Take me to the river
If you want to test the mettle of a city, ask to meet its search and rescue volunteers for they represent the very best of any society.
They are the selfless heroes who will risk their lives — at a moment’s notice — to save others.
That’s why I felt deeply privileged today to join the courageous band of brothers and sisters who make up the indominitable Lagan Search and Rescue team serving the great city of Belfast.
In the company of my East Belfast Assembly colleague — and, as it turned out, champion swimmer — Sammy Douglas, I took part in a simulated rescue of a stranded canoeist on the river Lagan.
Mainly, I got in the way of the crew as they went through their paces but they showed great generosity and boundless patience to allow me to muck in — my reward was an opportunity to slalom down the ‘rapids’ at Shaws Bridge and enjoy my first-ever swim in the Lagan.
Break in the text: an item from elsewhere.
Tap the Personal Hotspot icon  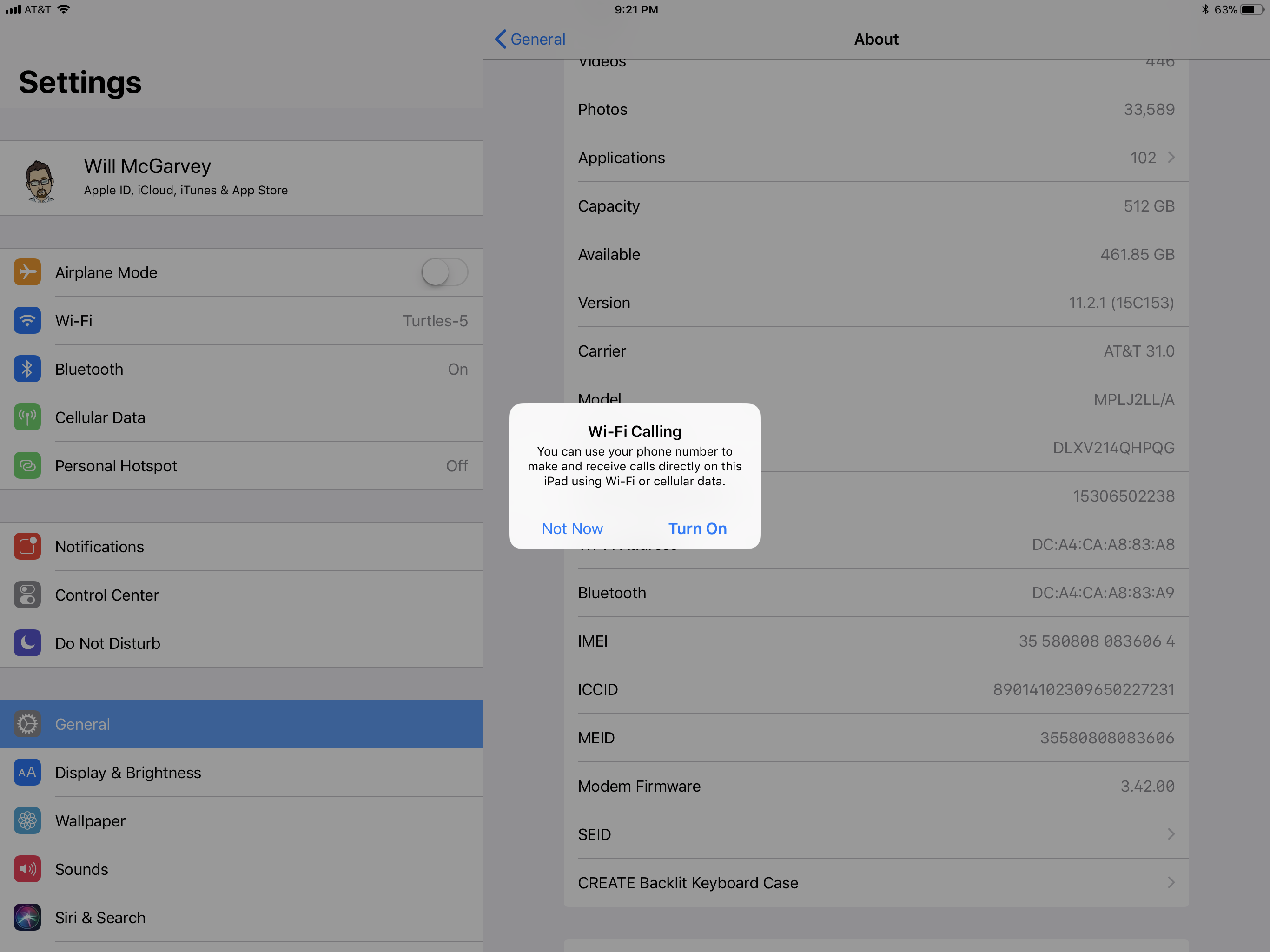(x=27, y=465)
Lagan Search and Rescue have ambitious plans to locate their lifeboat on the Lagan in Belfast city centre to improve their response times and they have their eyes on a new base at the Lagan Lookout weir. Both Sammy and I have pledged to support those moves and to continue to urge for adequate funding for their mission.
On Thursday evening, a great friend of Belfast will be in the frame when I open an exhibition by famed artist Margaret Harrison in the Golden Thread Gallery. Winner of the 2013 prestigious British Northern Prize, Margaret has her thought-provoking, take-no-prisoners works exhibited in major galleries around the world, including at The Tate which made this short video about her five decades as activist artist. Margaret has always felt at home in Belfast. Her first London exhibition in 1971 was closed down by the police which meant she was well-prepared for having her work banned by the Ulster Museum seven years later (because it showed a nipple!). In between times, Margaret has made art inspired by the Greenham Common women’s movement and the world of work. I hope many of our friends can join us for the opening this Thursday evening and for a talk she will give at the same venue at lunchtime on Friday.
Finally, comhghairdeas to all those who completed the inaugural SPAR Craic 10K on St Patrick’s Day through the streets of Belfast. Starting from City Hall and heading west before finishing in the east, the run brought the city together on a special day. The idea and impetus for the St Patrick’s fun run came from St Louis where the St Patrick’s Day parade is preceded by a fun run featuring 13,000 participants. Belfast had over 1200 on the run this year but I have no doubt those numbers will get closer to the numbers in Missouri in years ahead.